= Data under study =
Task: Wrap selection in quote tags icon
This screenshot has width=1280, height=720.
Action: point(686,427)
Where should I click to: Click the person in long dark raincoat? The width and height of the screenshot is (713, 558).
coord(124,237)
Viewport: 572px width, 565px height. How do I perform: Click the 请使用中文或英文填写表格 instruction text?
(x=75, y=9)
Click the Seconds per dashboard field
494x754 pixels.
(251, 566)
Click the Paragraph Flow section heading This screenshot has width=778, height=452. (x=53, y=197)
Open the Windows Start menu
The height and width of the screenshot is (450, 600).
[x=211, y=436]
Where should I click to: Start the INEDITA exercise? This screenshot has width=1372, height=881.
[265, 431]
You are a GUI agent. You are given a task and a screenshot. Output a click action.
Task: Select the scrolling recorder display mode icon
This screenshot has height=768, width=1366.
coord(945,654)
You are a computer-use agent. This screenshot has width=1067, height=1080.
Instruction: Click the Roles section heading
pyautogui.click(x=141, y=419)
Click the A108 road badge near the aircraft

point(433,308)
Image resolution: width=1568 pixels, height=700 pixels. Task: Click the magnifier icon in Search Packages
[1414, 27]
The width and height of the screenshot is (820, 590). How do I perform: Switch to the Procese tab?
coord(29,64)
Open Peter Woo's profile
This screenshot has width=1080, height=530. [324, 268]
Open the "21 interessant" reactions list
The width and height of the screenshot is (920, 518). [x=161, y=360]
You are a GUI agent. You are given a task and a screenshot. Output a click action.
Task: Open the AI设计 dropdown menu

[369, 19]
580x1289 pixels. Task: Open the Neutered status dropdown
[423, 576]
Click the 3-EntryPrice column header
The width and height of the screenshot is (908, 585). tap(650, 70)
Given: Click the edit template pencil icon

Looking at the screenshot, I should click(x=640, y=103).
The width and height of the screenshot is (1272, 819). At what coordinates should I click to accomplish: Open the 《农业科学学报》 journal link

= Directions =
Set down the whole listing again, exactly as shown above.

= Output below =
Task: Wrap selection in quote tags icon
This screenshot has width=1280, height=720.
Action: point(686,427)
Where should I click to: Click the person in long dark raincoat? The width and height of the screenshot is (713, 558).
coord(124,237)
Viewport: 572px width, 565px height. How do I perform: Click the 请使用中文或英文填写表格 instruction text?
(x=75, y=9)
Click the Seconds per dashboard field
494x754 pixels.
(251, 566)
Click the Paragraph Flow section heading This screenshot has width=778, height=452. (x=53, y=197)
Open the Windows Start menu
The height and width of the screenshot is (450, 600).
[x=211, y=436]
Where should I click to: Start the INEDITA exercise? This screenshot has width=1372, height=881.
[265, 431]
You are a GUI agent. You are given a task and a screenshot. Output a click action.
Task: Select the scrolling recorder display mode icon
This screenshot has height=768, width=1366.
coord(945,654)
You are a computer-use agent. This screenshot has width=1067, height=1080.
Instruction: Click the Roles section heading
pyautogui.click(x=141, y=419)
Click the A108 road badge near the aircraft

point(433,308)
Image resolution: width=1568 pixels, height=700 pixels. Task: Click the magnifier icon in Search Packages
[1414, 27]
The width and height of the screenshot is (820, 590). How do I perform: Switch to the Procese tab?
coord(29,64)
Open Peter Woo's profile
This screenshot has width=1080, height=530. [324, 268]
Open the "21 interessant" reactions list
The width and height of the screenshot is (920, 518). [x=161, y=360]
You are a GUI agent. You are given a task and a screenshot. Output a click action.
Task: Open the AI设计 dropdown menu

[369, 19]
580x1289 pixels. Task: Open the Neutered status dropdown
[423, 576]
Click the 3-EntryPrice column header
The width and height of the screenshot is (908, 585). tap(650, 70)
Given: Click the edit template pencil icon

Looking at the screenshot, I should click(x=640, y=103).
The width and height of the screenshot is (1272, 819). At what coordinates should I click to accomplish: Open the 《农业科学学报》 journal link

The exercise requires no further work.